The decision to offer therapeutic and outreach programs means Stomping Ground will face issues that don’t impact most theaters. These community-oriented activities will be concentrated in the theater’s Improv for Life program, where improv workshops and training sessions will be used to help those with special needs, as well as to provide support and instruction for caregivers. To prepare them for challenges that come with outreach, Stomping Ground has taken care to work with people familiar with the world of wellness and mental health, as well as the world of comedy.
“We knew that when it came to something as serious as mental health and therapeutic improv, you can’t just wing it,” Goldapp says. “You have to work with professionals who know what they’re doing.”
The theater’s directors include Improv for Life program director Andrea Baum, a licensed counselor who will help lead a series of classes designed to support special needs individuals, along with caregivers who can use skills picked up in improv classes to help their clients. Comic Brandon Davidson is taking a role at the theater that will involve providing mental health and wellness support. In addition to performing as a stand-up, his nine-to-five involves delivering training and resource guidance to people in various outreach and mental health fields. He’ll be available to help ensure instructors have the appropriate resources to handle more challenging issues that come up.
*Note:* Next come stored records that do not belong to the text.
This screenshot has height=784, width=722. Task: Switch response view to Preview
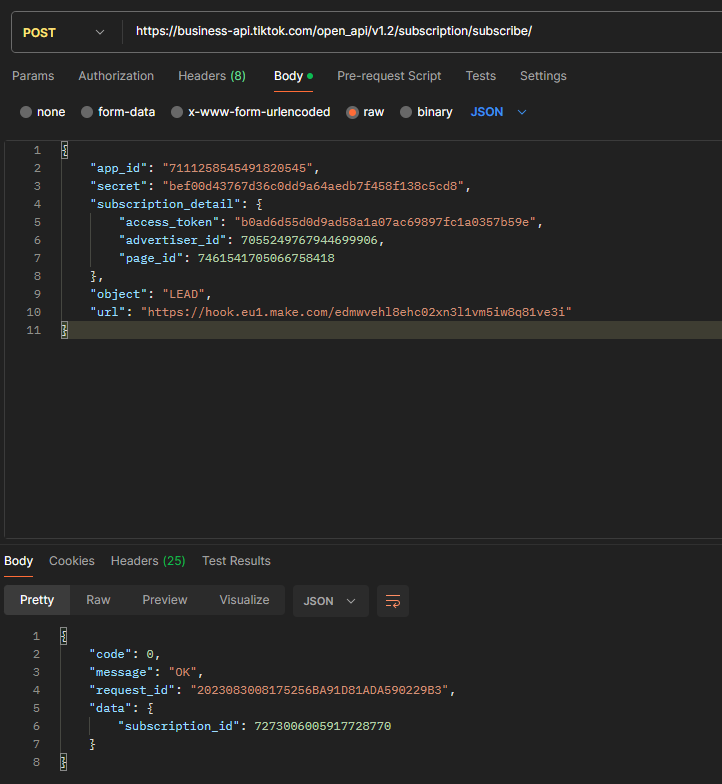(165, 600)
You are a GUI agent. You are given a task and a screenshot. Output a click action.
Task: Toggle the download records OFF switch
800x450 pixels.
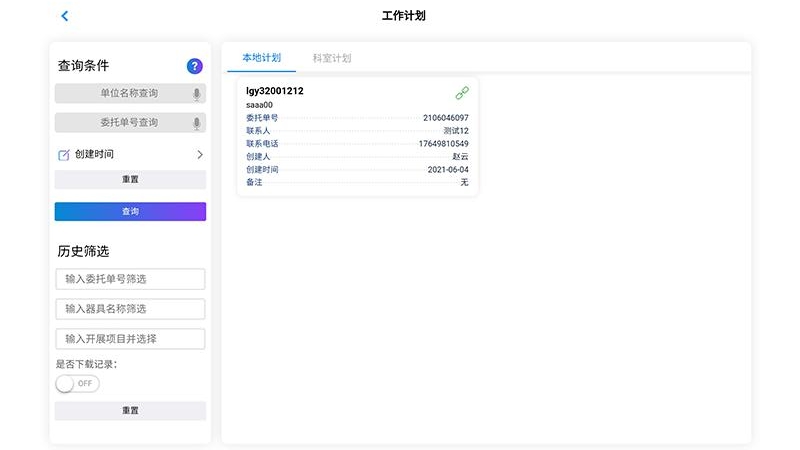click(78, 384)
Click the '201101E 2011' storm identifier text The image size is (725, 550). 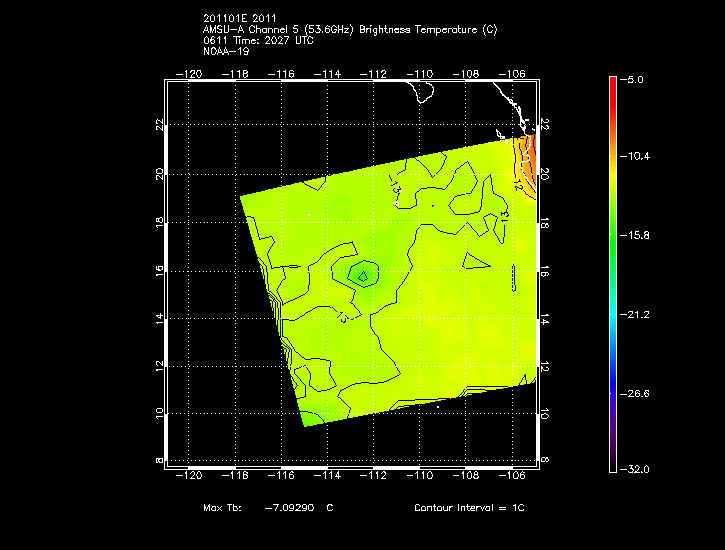(239, 18)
He’s also someone performers can turn to when they need help with their own wellness struggles.
Stomping Ground is also taking steps to provide a welcoming space for diverse performers, with improviser and actress Ashley Rountree serving as a director of outreach and a women’s advocate, and comic Byron Stamps taking a role as the theater’s diversity director.
Stories about harassment and exclusion have recently exposed ways in which many improv communities around the country have failed to provide safe environments for their performers. Stomping Ground wants to keep clear channels of support open so anyone made to feel unsafe or unwelcome can address the matter, and feel confident that their concerns will be taken seriously. By actively promoting diverse perspectives, the theater aims to avoid becoming insular or forbidding, so no prospective performers have to worry that there will not be a place for them.
“We know there is diverse talent here [in Dallas], and we want to take steps to make sure our theater is actively building that kind of community,” Goldapp says. “We’ve seen how rich in creativity it makes [a] community.
Now that Goldapp and her team have outlined their objectives and assembled a team that can capably handle matters of performance and outreach, their next steps involve securing their home, and assembling lineups of shows. Their goal is to offer shows that deliver broadly appealing work for general Dallas audiences, while still making room in the schedule for more esoteric acts that can sate the appetites of comedy fans who crave entertainment that defies expectations.
The Goldapps are already a familiar presence to local comedy fans who keep their ear to the ground, as they’ve been a major part of #NOSHOW, a traveling experimental comedy show that encourages performers to deliver bolder, less orthodox comedy, while using a promotion strategy that keeps location details conspicuously absent. What happens to this show when Stomping Ground has its doors open, and its stage set?
“We’re kind of deciding what the future looks like with #NOSHOW,” Goldapp concedes. “We definitely still plan on continuing it. That experimentation is important to us.”
There are still some final hurdles for Stomping Ground to clear – after all, they’re still technically homeless. But they’ve set a foundation based around community service, outreach and a sense of openness. And if they pull it off, they’ll add something unique to Dallas’ creative culture, and the city as a whole.
Hopefully, that capacity to make a difference will take some of the sting out of owning a theater.